“From the day after the day of rest — that is, from the day you bring the sheaf for waving — you are to count seven full weeks, until the day after the seventh week; you are to count fifty days; and then you are to present a new grain offering to Adonai.”-Leviticus 23:15-16
We’re in the midst of studying the Biblical feasts.
Here’s a quick snapshot of where we’re at:
NISSAN 15=1st Day of Unleavened Bread
NISSAN 16=Feast of Firstfruits (NOW WE ARE HERE!)
So currently we’re focusing on BIKKURIM or Firstfruits which occurred on Nissan 15 right after the Feast of MATZA (unleavened bread).
We’re told on this day that the first “omer” from the Spring Barley Harvest is to be brought to the priest for sacrifice to YHVH.
For those of you unfamiliar with the term “omer”, it means a sheaf of new barley.
Now in Judaism, the day of bringing the first OMER holds very special significance.
If you’ve ever heard of the Jewish community speaking of the “counting of the first omer”, that’s what this festival is all about.
BIKKURIM or Firstfruits is the day of that first OMER.
The reason the first OMER had to be sacrificed to God was because the Levitical Laws dictated that the spring crops could NOT be eaten until they had first been dedicated to YHVH.
This is basically what BIKKURIM was all about.
It signified Israel offering the first of her harvest.
They couldn’t begin eating any of the fresh produce from their fields until AFTER this first dedication.
The anticipatory nature of this feast was great because for many long months since the end of the fall harvest, the Israelites had been subsisting on preserved dried and roasted grains.
While they were certainly edible and packed with nutrients, they weren’t any substitute for fresh produce.
Hence, when Firstfruits came around, the Israelites were ecstatic as they would be able to enjoy the fruits (pun intended) of their labors.
Now there is another big-time important reason why Firstfruits is so important.
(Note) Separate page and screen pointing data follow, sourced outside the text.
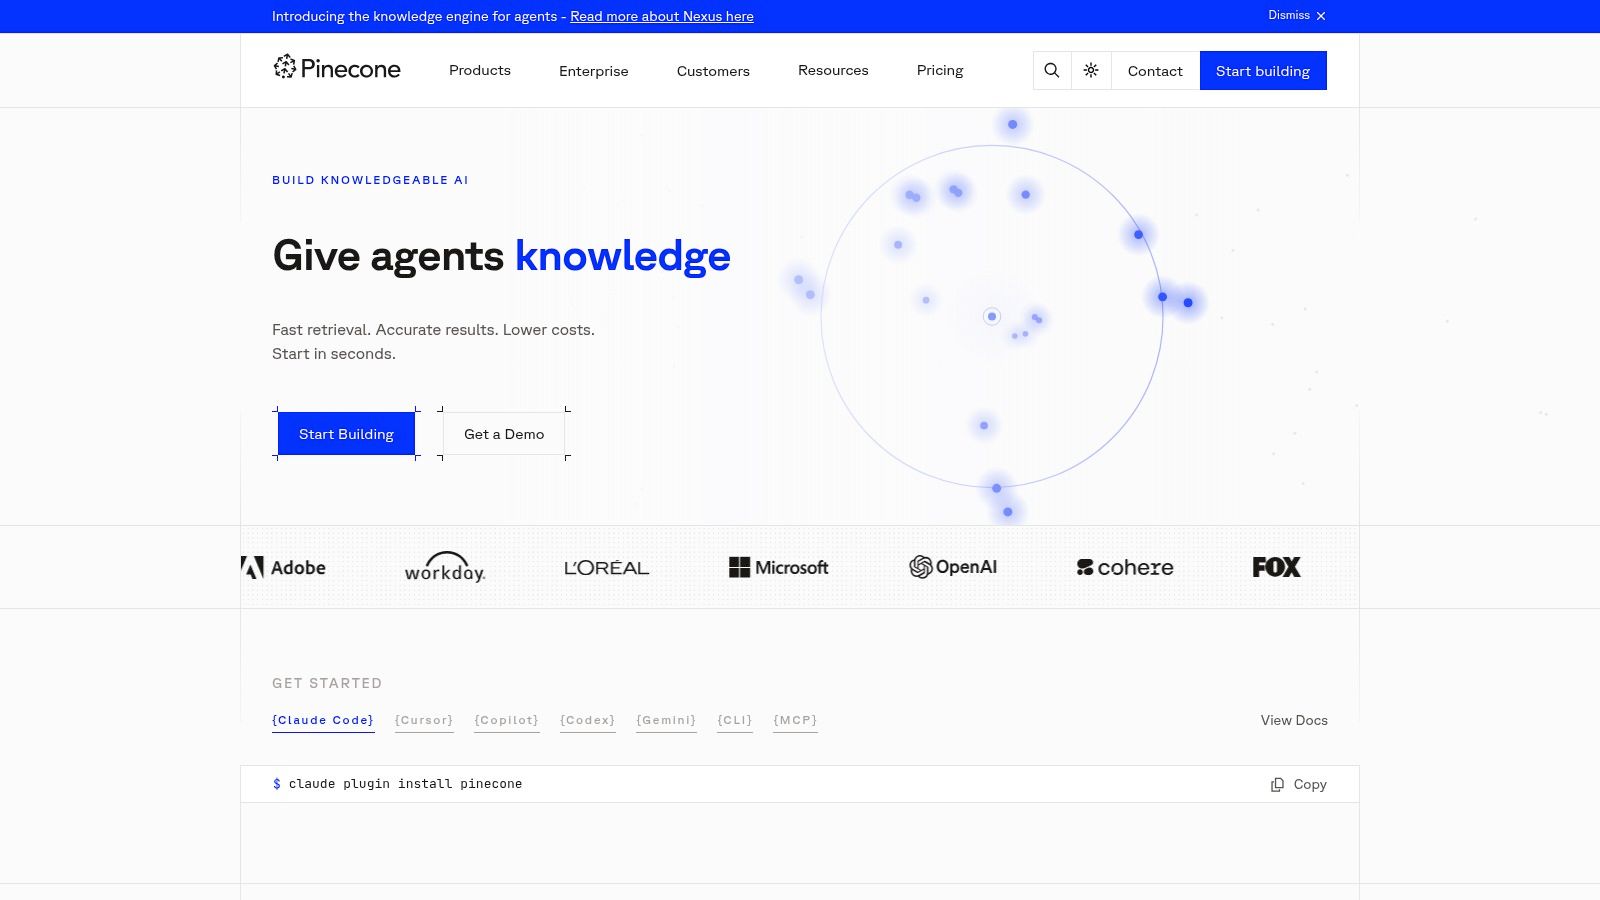This screenshot has width=1600, height=900.
Task: Toggle the light/dark theme sun icon
Action: 1091,70
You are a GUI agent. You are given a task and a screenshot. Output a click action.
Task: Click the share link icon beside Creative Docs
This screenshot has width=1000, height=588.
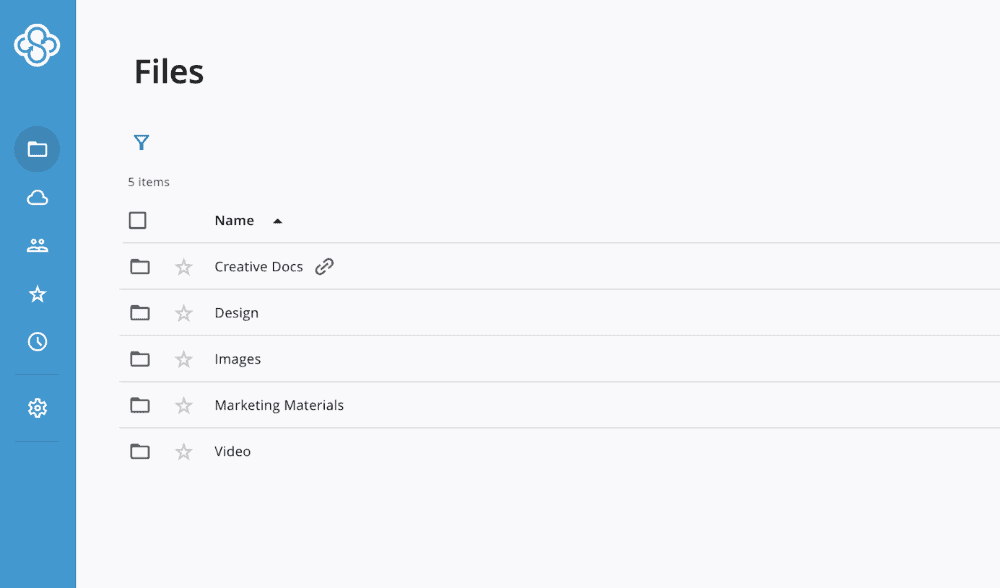coord(324,267)
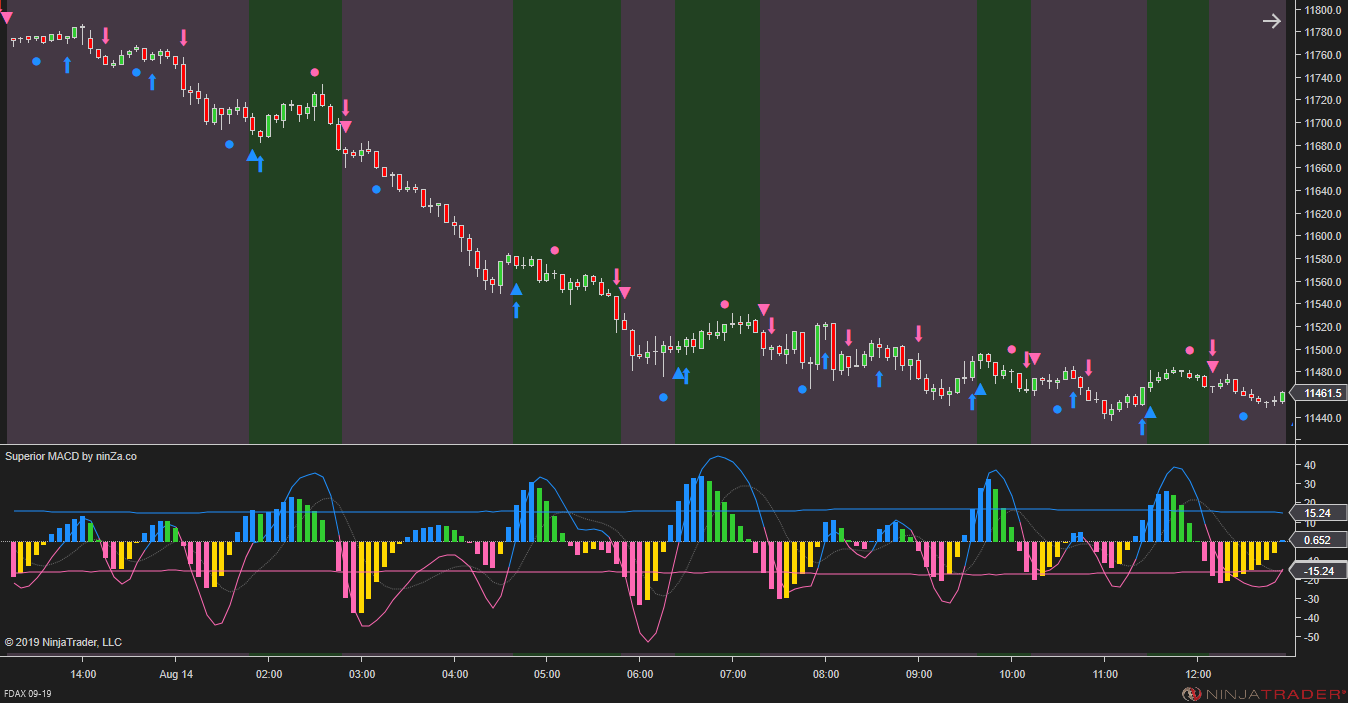The width and height of the screenshot is (1348, 703).
Task: Click the © 2019 NinjaTrader, LLC copyright text
Action: (63, 642)
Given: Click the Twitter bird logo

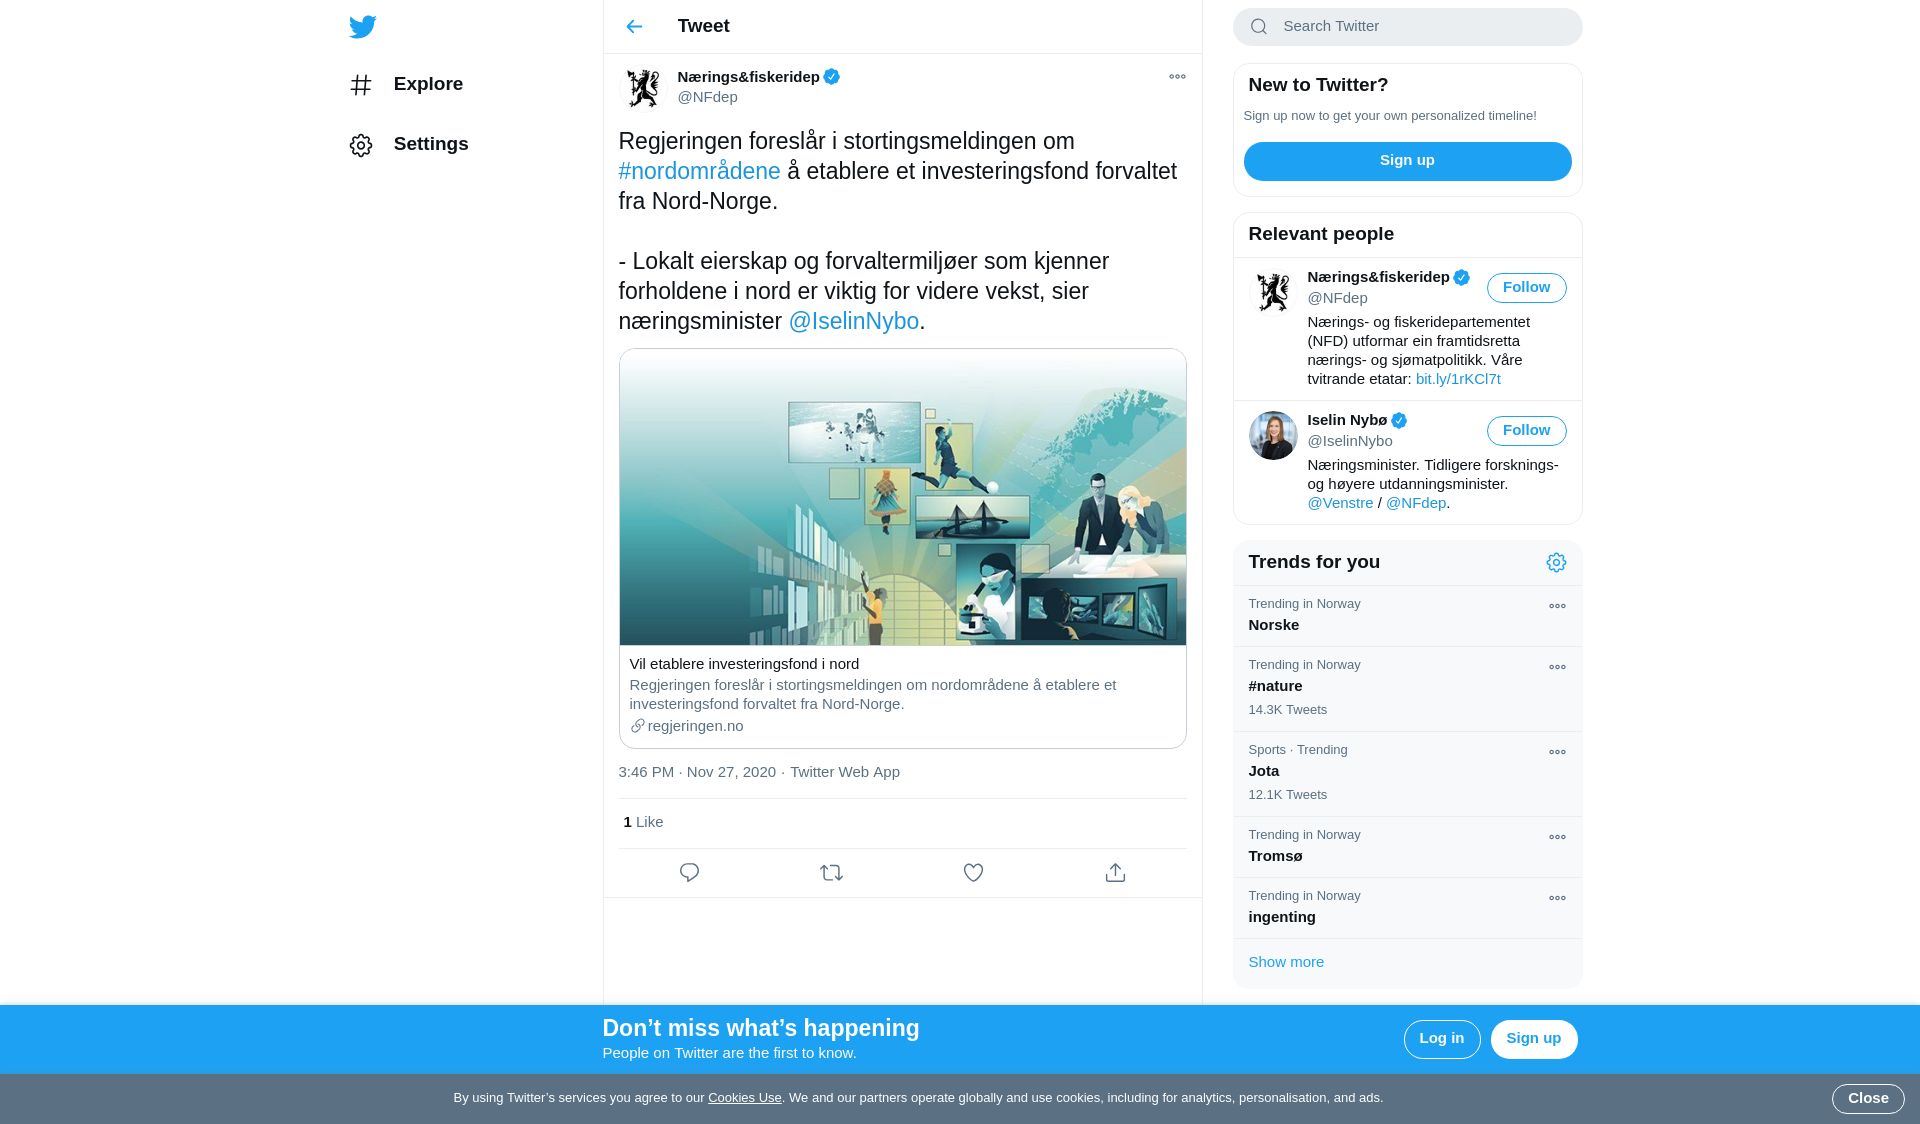Looking at the screenshot, I should 362,27.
Firstfruits was the beginning of the countdown clock to SHAVUOT or the Feast of Weeks.
You’re probably more familiar with the Greek term for SHAVUOT: Pentecost.
So from Nissan 16 (2 days after Passover), 50 days are to be counted off with the 50th day being SHAVUOT or Pentecost.
Every day during this 50-day period, an OMER is presented to the Lord with the 50th one falling on SHAVUOT.
Hence, a total of 50 OMER were presented to the Lord in dedication.